→ **Problem**:
Below are records to give again exactly; omit each image they contain.

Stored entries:
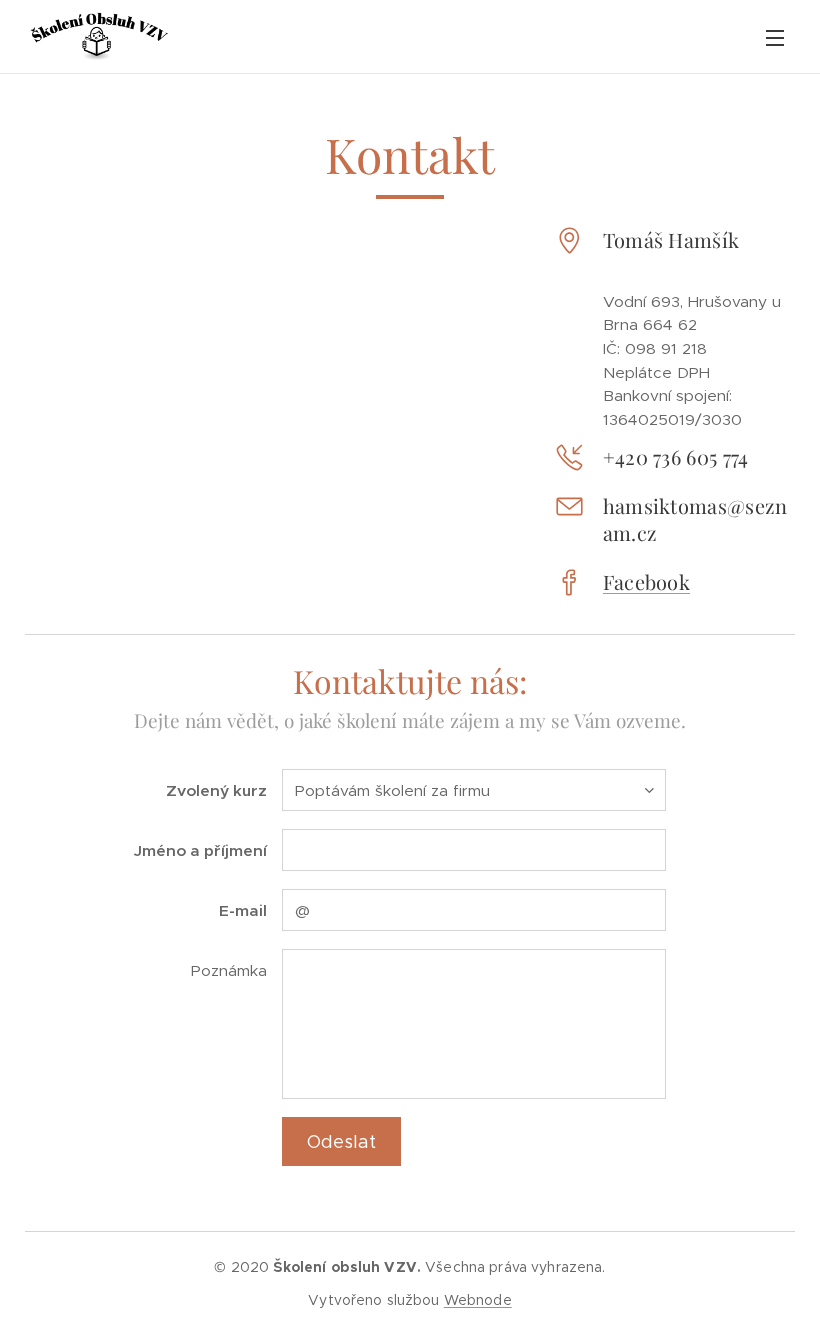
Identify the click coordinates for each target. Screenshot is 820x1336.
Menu (775, 37)
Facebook (646, 581)
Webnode (478, 1300)
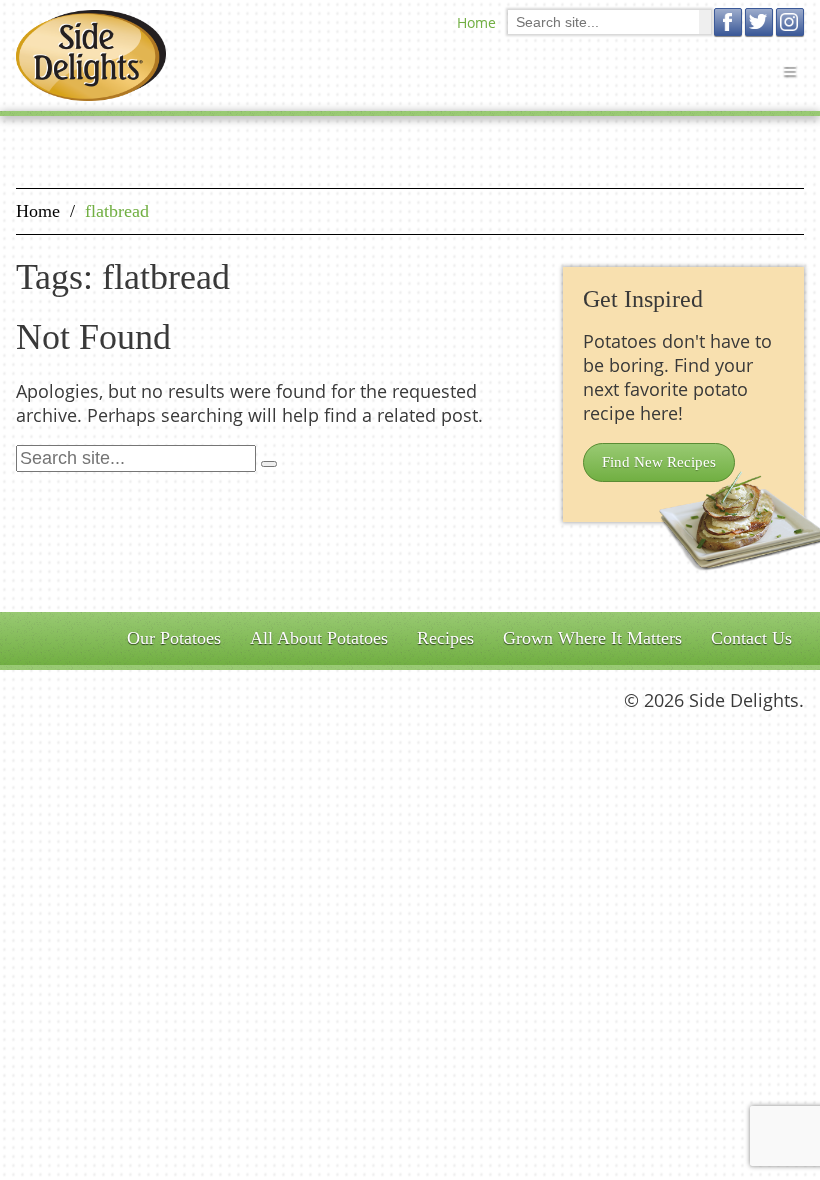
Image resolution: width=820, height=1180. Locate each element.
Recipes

→ **Response to the exercise**:
Identify the click coordinates for each target. Screenshot is 820x1336.
Menu (775, 37)
Facebook (646, 581)
Webnode (478, 1300)
Image resolution: width=820, height=1180. Locate each element.
Recipes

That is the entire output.